→ **WHAT IS EXPECTED**: Within the lines below, the span from the line with "This screenshot has width=791, height=1024." to the line with "This screenshot has height=678, width=1080.", both ends included, is to be reproduced exactly, with pictures omitted.

→ **PROVIDED INFORMATION**:
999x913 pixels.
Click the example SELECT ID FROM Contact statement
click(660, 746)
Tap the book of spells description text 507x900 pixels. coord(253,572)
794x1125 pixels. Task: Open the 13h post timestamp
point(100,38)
==
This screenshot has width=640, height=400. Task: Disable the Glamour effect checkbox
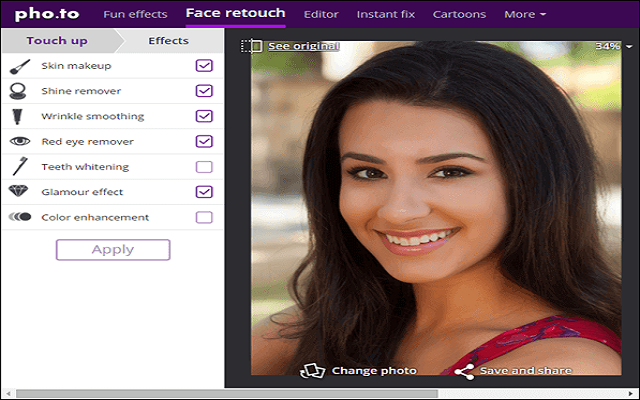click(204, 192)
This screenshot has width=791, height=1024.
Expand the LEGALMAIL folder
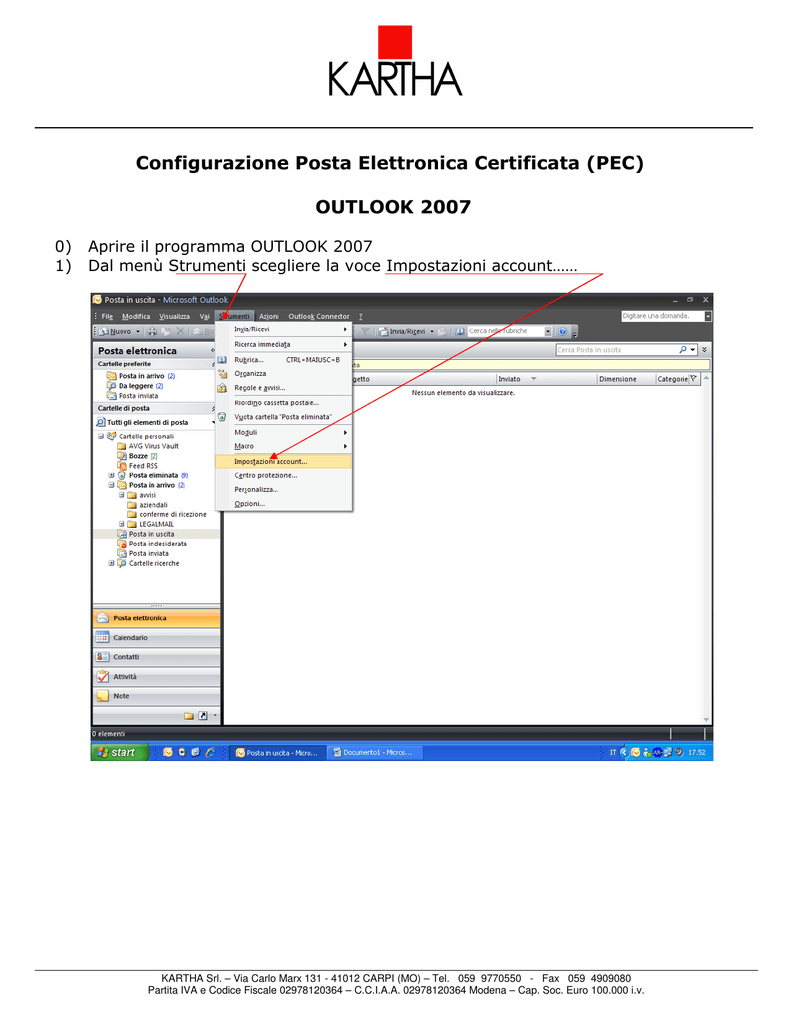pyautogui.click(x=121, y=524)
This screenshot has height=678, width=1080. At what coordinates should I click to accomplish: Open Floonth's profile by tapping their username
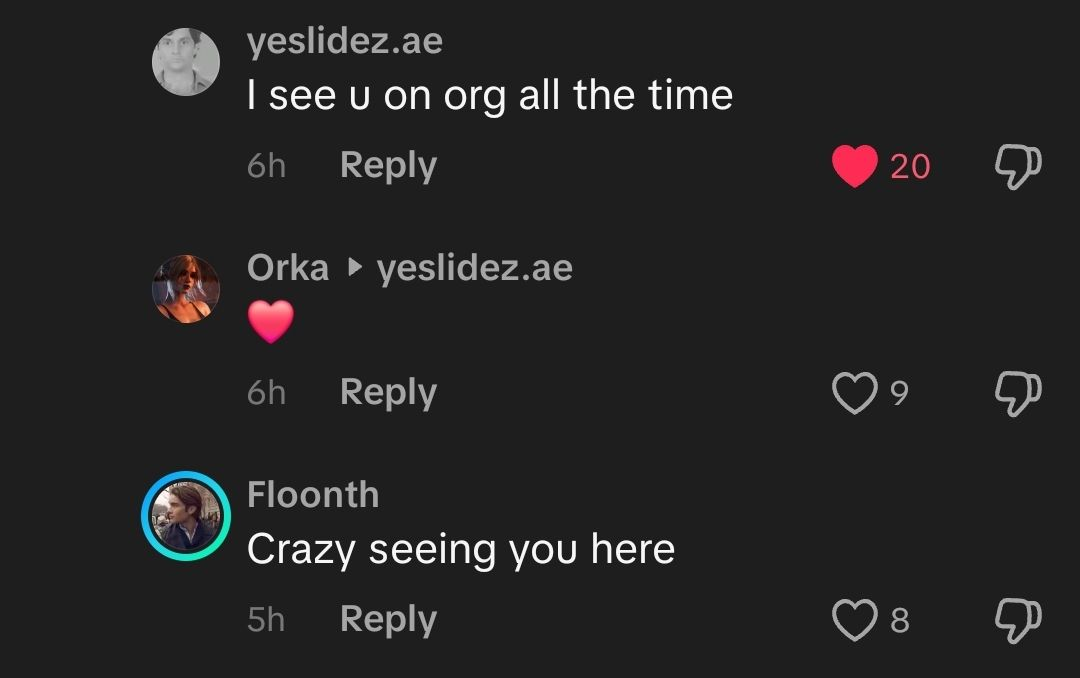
---
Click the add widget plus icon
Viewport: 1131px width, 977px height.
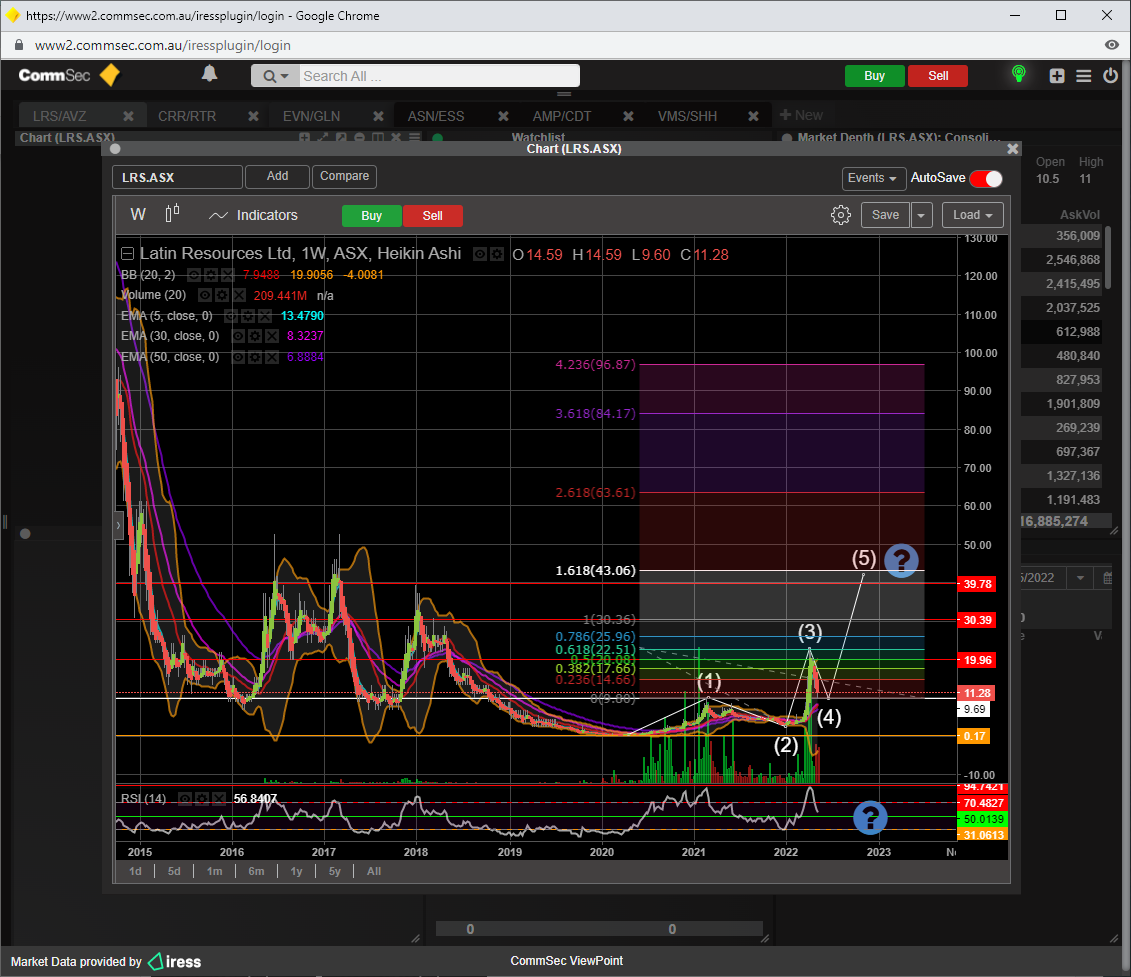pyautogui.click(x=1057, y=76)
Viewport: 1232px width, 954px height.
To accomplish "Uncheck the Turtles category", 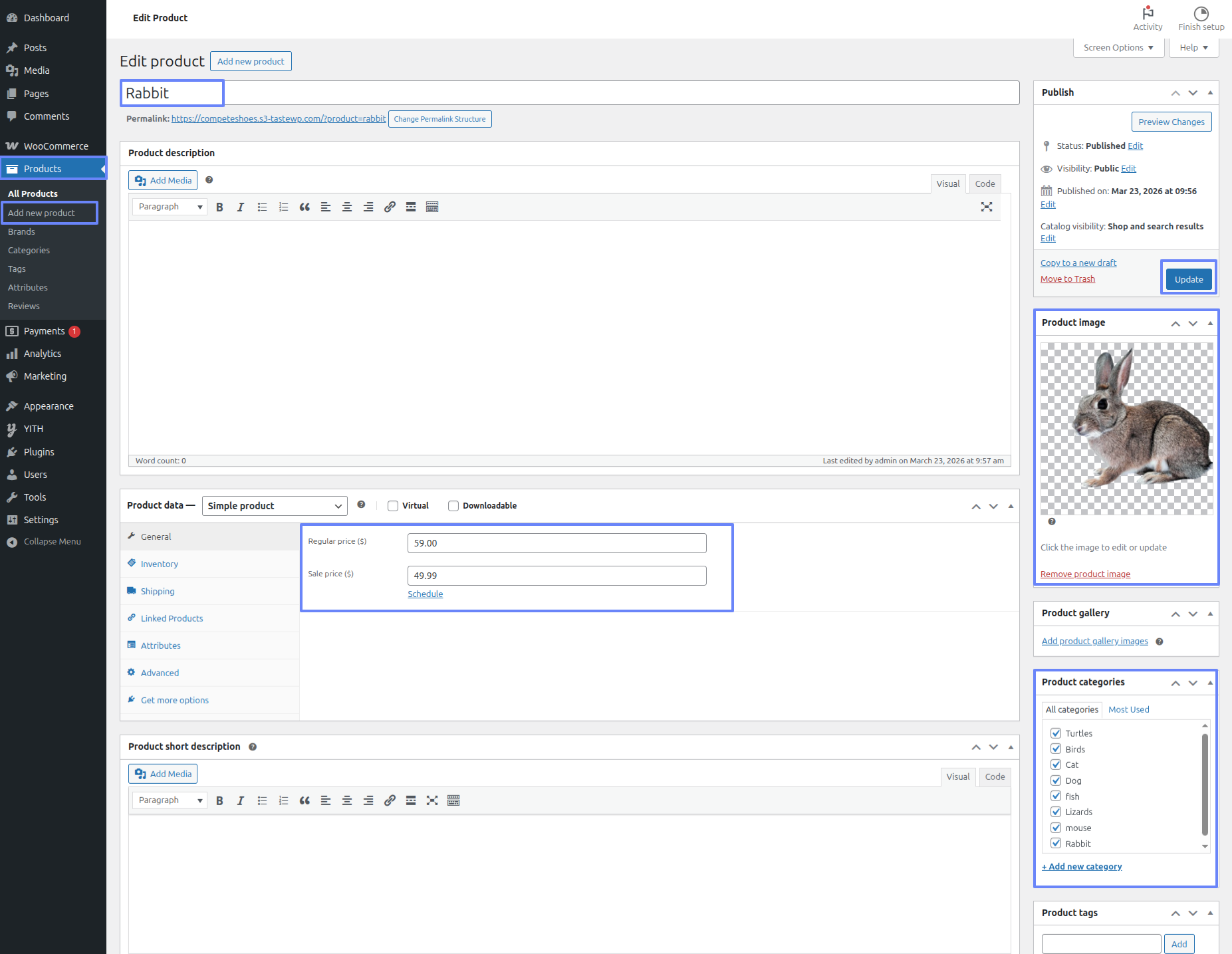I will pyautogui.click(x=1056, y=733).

→ **TASK OUTPUT**:
This screenshot has width=791, height=1024.
Expand the LEGALMAIL folder
pyautogui.click(x=121, y=524)
This screenshot has height=678, width=1080. At what coordinates should I click to accomplish: Open Floonth's profile by tapping their username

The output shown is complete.